Exercise description:
In the records below, find every line that contains "agent" and list it.

Dataset records
┌──
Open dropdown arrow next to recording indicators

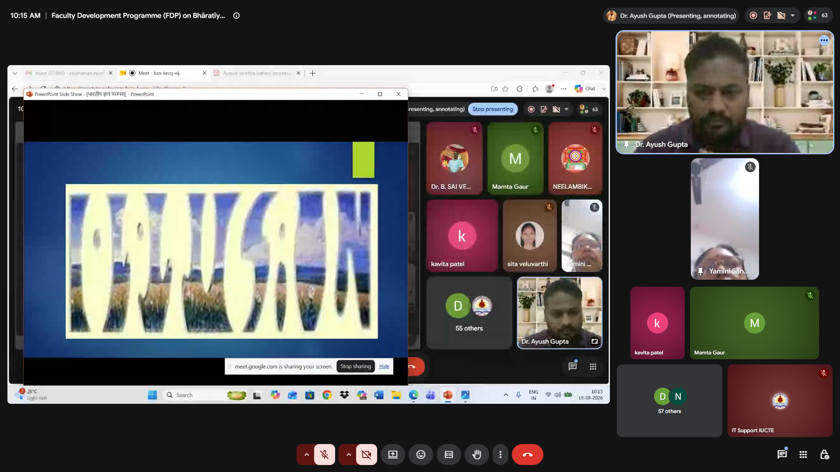[x=793, y=15]
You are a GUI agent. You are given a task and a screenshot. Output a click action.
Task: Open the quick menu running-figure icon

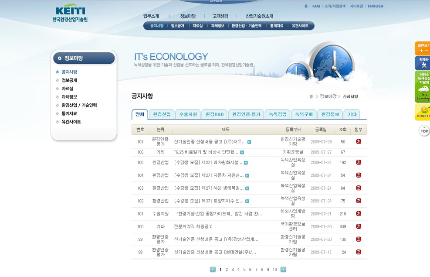[x=423, y=63]
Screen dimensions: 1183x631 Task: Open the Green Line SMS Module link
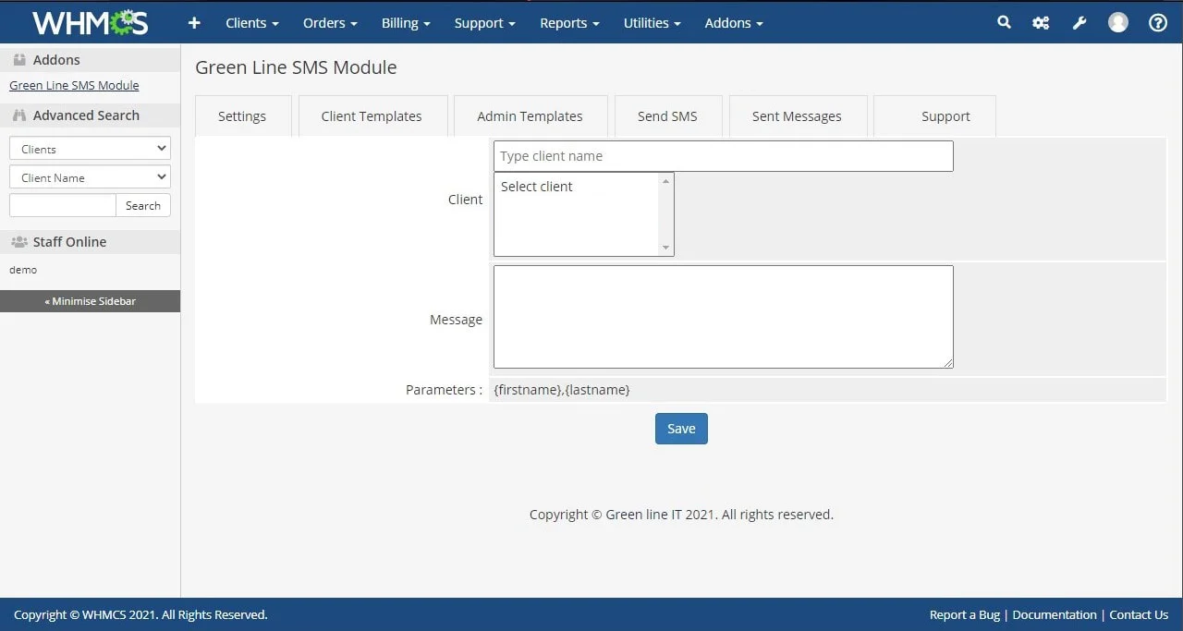pos(74,86)
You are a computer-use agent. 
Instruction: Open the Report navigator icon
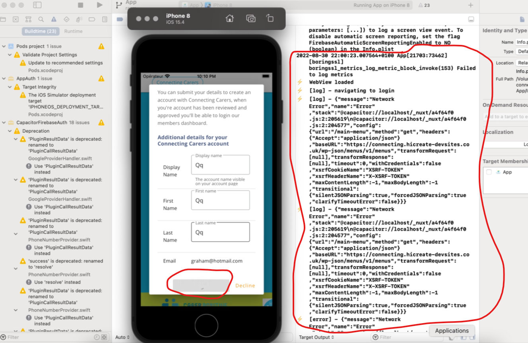click(x=105, y=19)
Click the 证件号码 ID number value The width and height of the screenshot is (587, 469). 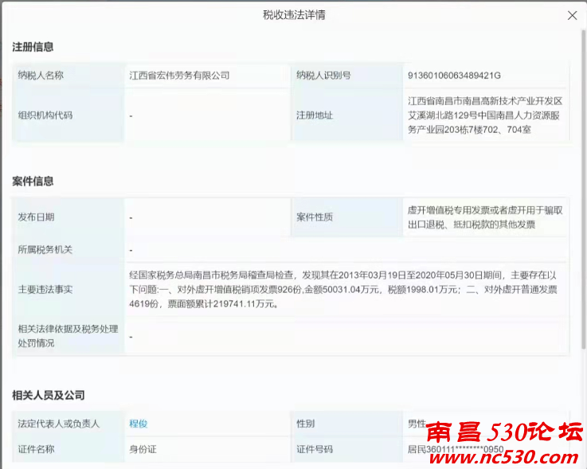pos(454,450)
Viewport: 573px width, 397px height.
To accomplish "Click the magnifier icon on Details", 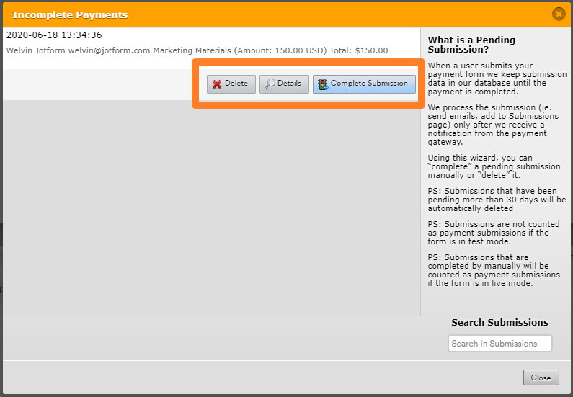I will [270, 84].
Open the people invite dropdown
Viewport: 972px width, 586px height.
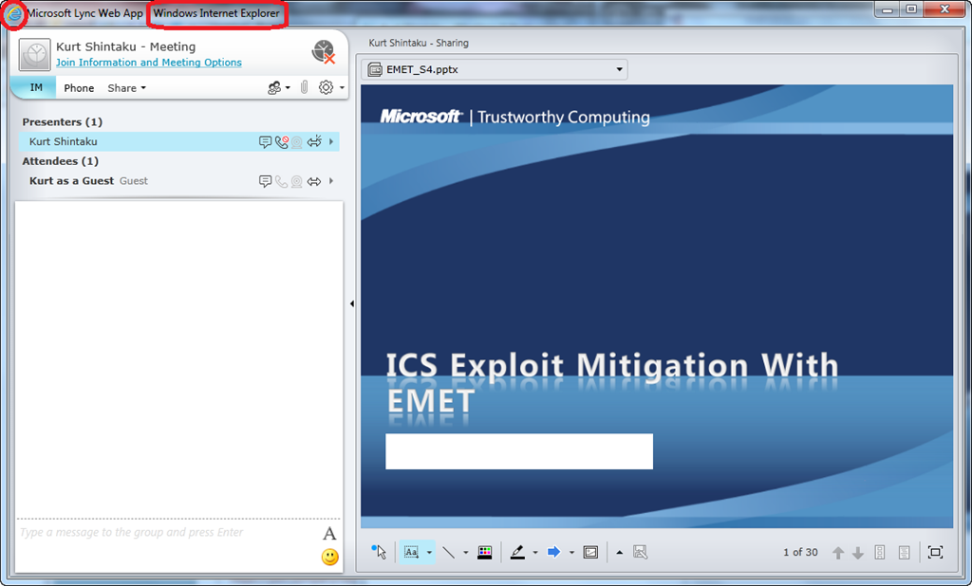click(x=278, y=87)

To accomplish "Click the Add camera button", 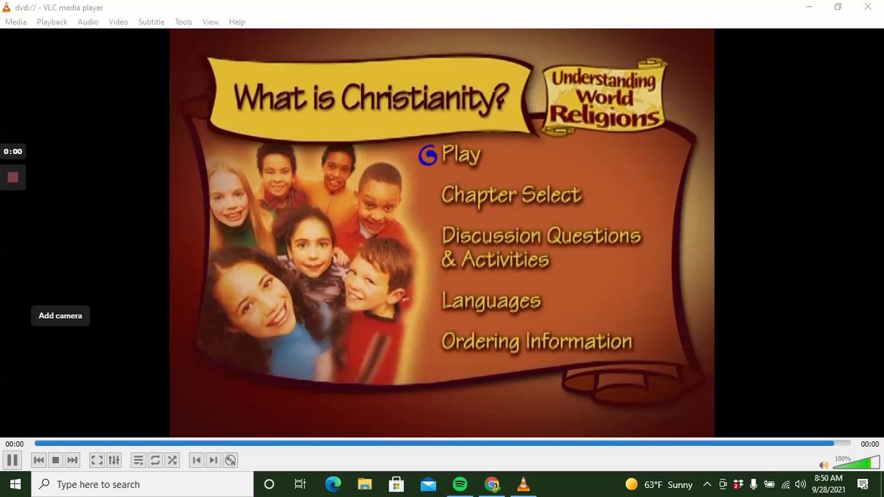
└──
Answer for this exercise:
You are a GUI agent. You are given a task and a screenshot. Output a click action.
You are a computer-use agent. 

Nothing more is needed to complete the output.